[Start of Attachment]

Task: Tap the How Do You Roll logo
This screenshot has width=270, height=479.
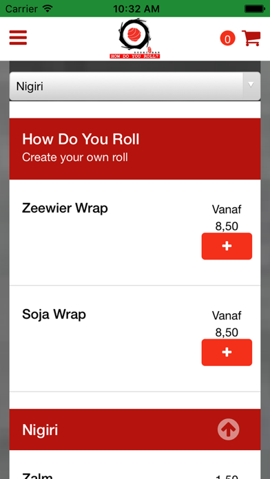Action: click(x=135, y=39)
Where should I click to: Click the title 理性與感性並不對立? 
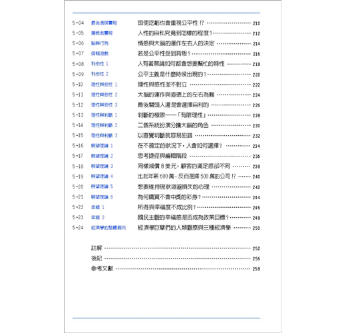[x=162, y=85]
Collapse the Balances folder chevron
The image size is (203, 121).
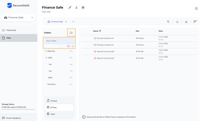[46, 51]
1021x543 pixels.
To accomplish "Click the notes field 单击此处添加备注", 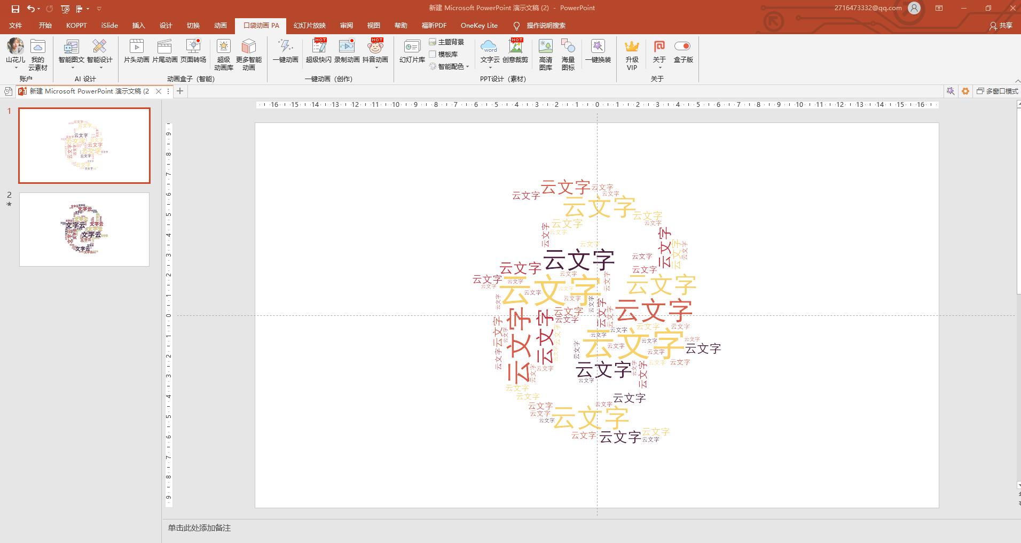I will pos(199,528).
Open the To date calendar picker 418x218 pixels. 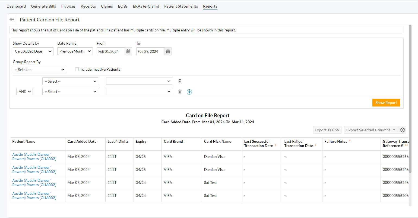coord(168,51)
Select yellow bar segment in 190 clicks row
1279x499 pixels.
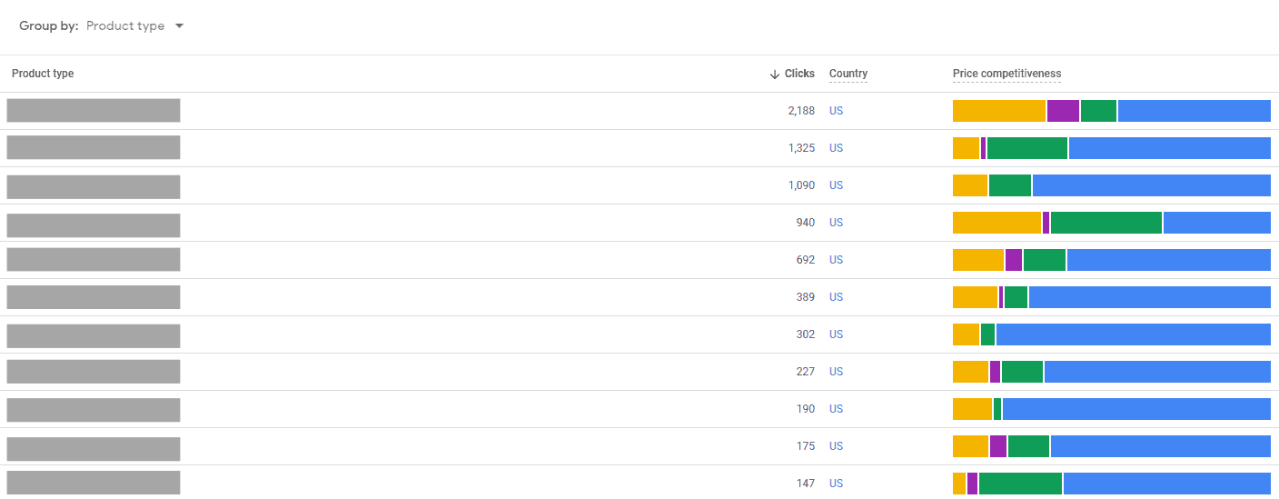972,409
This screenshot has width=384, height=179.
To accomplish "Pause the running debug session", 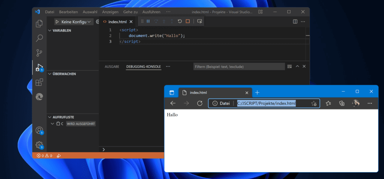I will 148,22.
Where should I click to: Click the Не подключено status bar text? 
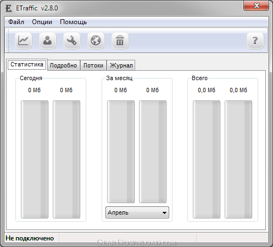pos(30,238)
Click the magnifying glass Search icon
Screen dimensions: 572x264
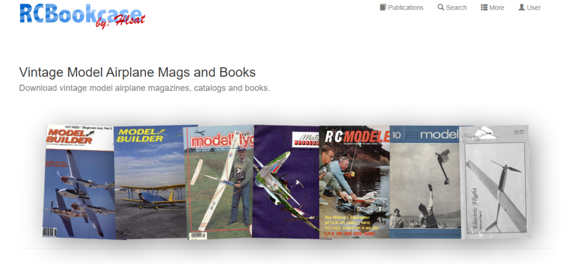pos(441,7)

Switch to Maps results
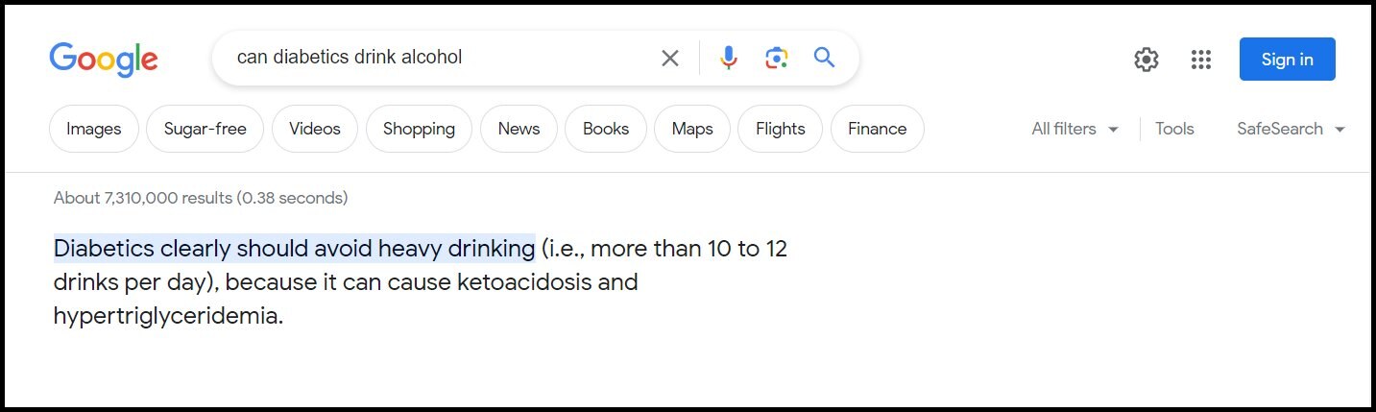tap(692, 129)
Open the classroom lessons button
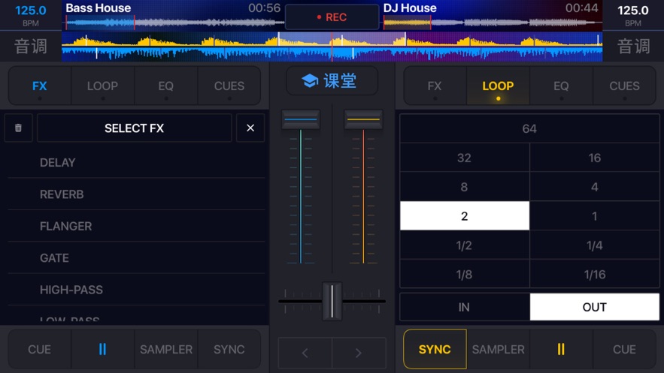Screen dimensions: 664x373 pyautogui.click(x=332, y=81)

[End of Attachment]

- Problem: The lines wanted are those from the start of the material above through the line with "1021x543 pixels.", both included; print them exactly and skip any picture.

- Result of this exercise:
Task: Tap the How Do You Roll logo
This screenshot has width=270, height=479.
Action: click(x=135, y=39)
Where should I click to: Click the title 理性與感性並不對立? 
[x=162, y=85]
Collapse the Balances folder chevron
The image size is (203, 121).
[46, 51]
1021x543 pixels.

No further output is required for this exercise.